In this study, a technique to quantify physically the damage has being evaluated, using a physical simulator composed by a X-ray transparent radial flow cell, hollow cylinder synthetic sand core sample saturated with mineral oil after full water saturation, the X-ray Computerized Tomography (CT) and a procedure to evaluate the permeability return. The invasion profile for water-base drilling fluid components were mapped after drilling simulation and the residual damage was quantified after an oil production period.
The results of this study showed that: permanent changes occurred on the porous media structure, which incorporated drilling fluids components at the grain and oil saturation was dramatically reduced. Both damages were not removed with the reverse flow of oil, generating a relative oil permeability reduction that was calculated in terms of mechanical skin associated.
The resistance to flow and consequently increase of the differencial pressure needed for fluid drainage in a porous media is controlled by the porous geometry, fluid viscosity and fluid velocity. This relationship for linear or radial flow is well defined by the Darcy's law. An additional resistance to flow around the wellbore is given by changes in the porous size due to confinement forces or invation of particles or drilling fluid components. These changes will depend on the drilling, completion and production practices.
Van Everdigen 1 defined skin as the additional resistance to flow that reduces the capacity of production in oil wells. Hawkins 2 formulated a mathematical equation that relates the skin effect with the affected radius and permeability of the damage zone.
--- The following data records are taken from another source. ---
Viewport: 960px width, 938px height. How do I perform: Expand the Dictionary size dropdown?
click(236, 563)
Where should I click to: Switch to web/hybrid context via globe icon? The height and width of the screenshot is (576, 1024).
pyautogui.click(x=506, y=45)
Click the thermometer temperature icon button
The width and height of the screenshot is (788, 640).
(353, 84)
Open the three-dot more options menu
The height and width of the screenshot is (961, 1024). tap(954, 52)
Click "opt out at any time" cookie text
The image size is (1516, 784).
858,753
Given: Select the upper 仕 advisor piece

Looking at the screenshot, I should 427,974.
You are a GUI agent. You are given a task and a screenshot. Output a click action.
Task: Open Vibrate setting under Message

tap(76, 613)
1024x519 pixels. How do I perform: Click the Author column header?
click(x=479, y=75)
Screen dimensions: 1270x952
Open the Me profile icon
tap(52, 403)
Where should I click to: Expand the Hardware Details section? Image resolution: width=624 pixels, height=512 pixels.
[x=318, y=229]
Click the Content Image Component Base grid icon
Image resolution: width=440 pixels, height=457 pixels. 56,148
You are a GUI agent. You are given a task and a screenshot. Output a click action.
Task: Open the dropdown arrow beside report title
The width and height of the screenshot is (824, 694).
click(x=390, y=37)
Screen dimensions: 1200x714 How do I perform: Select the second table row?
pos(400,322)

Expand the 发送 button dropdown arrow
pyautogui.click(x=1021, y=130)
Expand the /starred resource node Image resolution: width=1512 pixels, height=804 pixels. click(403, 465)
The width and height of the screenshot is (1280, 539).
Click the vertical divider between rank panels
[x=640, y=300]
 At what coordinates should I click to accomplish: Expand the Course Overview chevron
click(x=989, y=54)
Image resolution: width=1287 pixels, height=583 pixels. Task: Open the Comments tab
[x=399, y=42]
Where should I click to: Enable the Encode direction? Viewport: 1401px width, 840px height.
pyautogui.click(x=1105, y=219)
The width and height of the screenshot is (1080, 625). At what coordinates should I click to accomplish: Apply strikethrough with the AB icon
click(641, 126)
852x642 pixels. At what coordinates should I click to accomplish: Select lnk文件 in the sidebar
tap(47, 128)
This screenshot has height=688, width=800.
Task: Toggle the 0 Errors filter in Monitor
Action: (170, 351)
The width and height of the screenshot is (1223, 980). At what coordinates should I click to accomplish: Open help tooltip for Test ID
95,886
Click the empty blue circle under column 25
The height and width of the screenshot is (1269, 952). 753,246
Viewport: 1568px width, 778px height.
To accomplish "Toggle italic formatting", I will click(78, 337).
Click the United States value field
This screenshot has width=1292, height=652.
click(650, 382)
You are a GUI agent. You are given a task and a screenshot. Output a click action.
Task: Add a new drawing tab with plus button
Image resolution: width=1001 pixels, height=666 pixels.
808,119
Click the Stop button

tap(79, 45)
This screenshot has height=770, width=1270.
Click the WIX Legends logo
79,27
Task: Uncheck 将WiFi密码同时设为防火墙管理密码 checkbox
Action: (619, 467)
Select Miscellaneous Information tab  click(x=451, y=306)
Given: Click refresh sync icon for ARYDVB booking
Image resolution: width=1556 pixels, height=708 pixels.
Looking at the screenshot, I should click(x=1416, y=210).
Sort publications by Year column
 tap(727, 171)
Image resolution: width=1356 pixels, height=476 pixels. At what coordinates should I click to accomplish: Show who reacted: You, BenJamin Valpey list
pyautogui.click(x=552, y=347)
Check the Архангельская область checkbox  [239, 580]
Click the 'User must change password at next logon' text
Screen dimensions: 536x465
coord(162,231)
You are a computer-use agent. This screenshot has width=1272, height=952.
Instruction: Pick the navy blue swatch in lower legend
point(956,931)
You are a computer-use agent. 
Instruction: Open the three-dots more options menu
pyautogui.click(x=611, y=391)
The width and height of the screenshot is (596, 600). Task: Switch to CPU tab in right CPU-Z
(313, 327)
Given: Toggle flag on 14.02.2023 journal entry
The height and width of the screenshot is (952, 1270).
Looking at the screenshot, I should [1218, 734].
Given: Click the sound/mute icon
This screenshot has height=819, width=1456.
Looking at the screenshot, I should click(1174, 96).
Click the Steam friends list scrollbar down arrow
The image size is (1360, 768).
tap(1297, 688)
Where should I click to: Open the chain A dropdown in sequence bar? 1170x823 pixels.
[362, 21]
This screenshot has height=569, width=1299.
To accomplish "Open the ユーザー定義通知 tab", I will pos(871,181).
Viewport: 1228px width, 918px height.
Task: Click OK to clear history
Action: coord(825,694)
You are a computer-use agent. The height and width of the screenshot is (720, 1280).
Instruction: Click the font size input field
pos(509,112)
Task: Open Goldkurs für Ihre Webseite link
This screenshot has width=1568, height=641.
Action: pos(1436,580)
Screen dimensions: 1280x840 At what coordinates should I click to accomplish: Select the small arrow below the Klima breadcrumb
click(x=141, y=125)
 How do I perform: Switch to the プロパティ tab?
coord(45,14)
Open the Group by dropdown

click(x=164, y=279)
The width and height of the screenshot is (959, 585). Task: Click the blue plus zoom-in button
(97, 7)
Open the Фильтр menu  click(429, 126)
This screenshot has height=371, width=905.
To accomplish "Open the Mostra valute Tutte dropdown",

Hurst 3 et al showed mathematically how to overcome the difficulties found in the application of negative skins. They assumed that the effective radius of the wellbore went larger than the radius of the well in subject and modified the existent mathematical solutions to include this effect. Also, a positive skin can be treated in the opposite way. Person 4 et al concluded that the skin damage for a formation around the wellbore in horizontal wells can severely reduce the production of gas, especially when the ratio between the length of the well and the surface of drainage is small and the vertical permeability is high. Parn-Anurak and Engler 5 developed a method that simulates the invasion of the drilling fluid in a two-phase system and evaluates the damage in the wellbore. The model proposed includes filtrate invasion, filtercake formation, and relative permeability components. The filtrate and filtercake models were developed based on the equations of mass balance and Darcy and the system was solved numerically to characterize filtrate invasion. The simulation results anticipate the distribution of filtrate, indicate the maximum depth of invasion and also the invasion profile for the drilling fluid components near the wellbore. The method improved the characterization of the filtrate and the damage estimation along a horizontal well.
The principal objective of this paper is to propose a methodology to evaluate the mechanical skin in a radial flow. The paper analyzes the damage generated by the invasion of a water based polymeric drilling fluid into the synthetic core samples and estimates the skin factor and the permeability reduction.